-------- Entries

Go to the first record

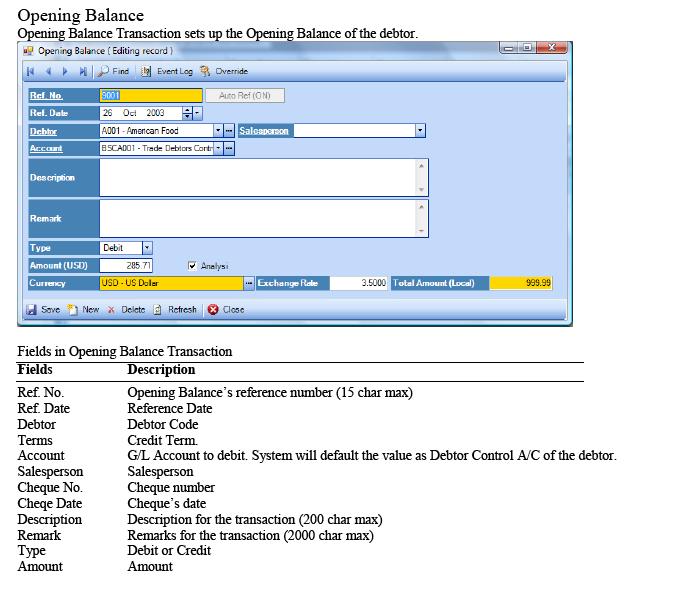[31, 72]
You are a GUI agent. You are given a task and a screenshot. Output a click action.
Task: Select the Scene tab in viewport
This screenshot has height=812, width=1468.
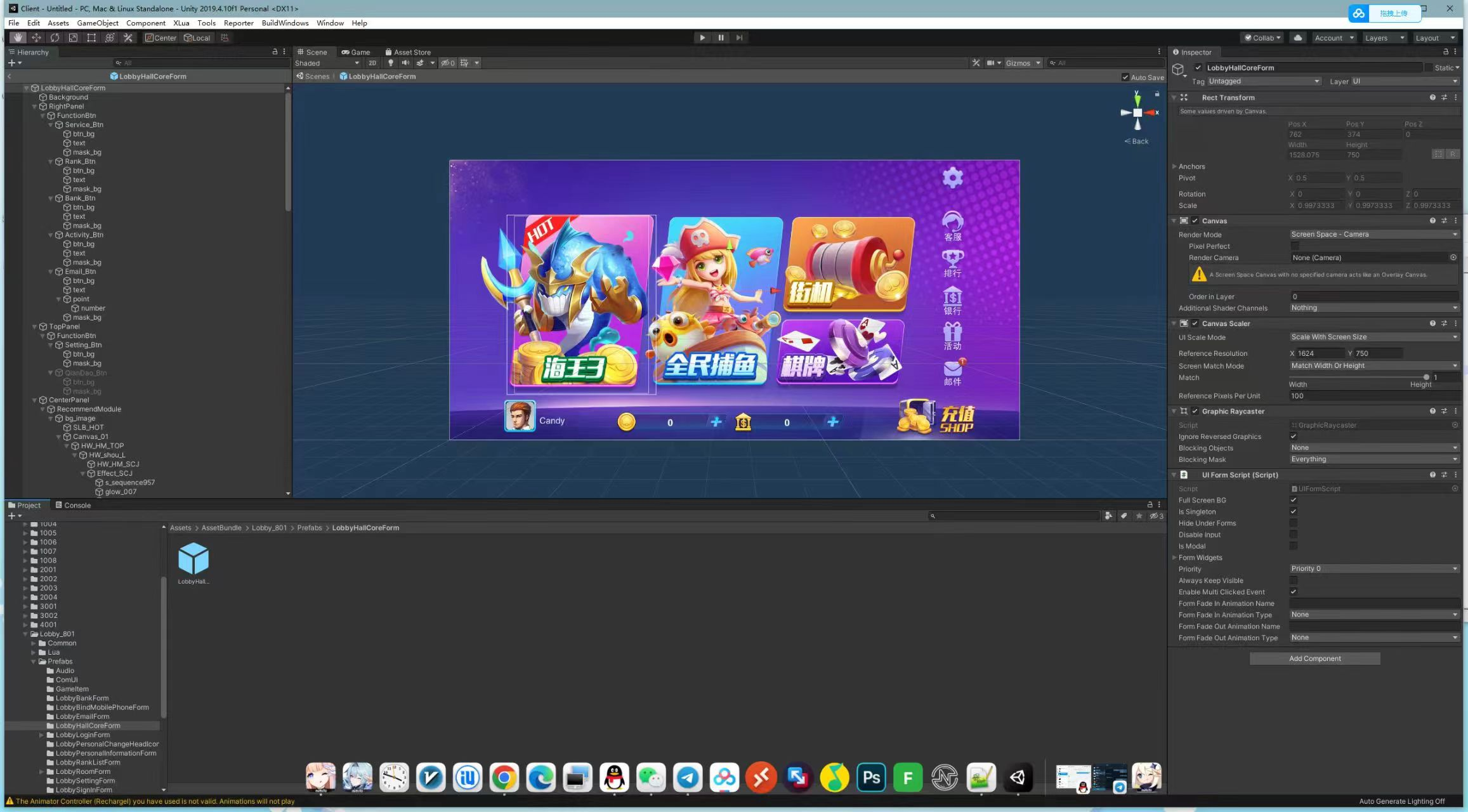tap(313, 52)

----------------

--- Exercise description ---
Print the text of every entry above without changing a word, and leave the pictures out.

--- Solution below ---
Go to the first record

[31, 72]
You are a GUI agent. You are given a task and a screenshot. Output a click action.
Task: Select the Scene tab in viewport
This screenshot has height=812, width=1468.
tap(313, 52)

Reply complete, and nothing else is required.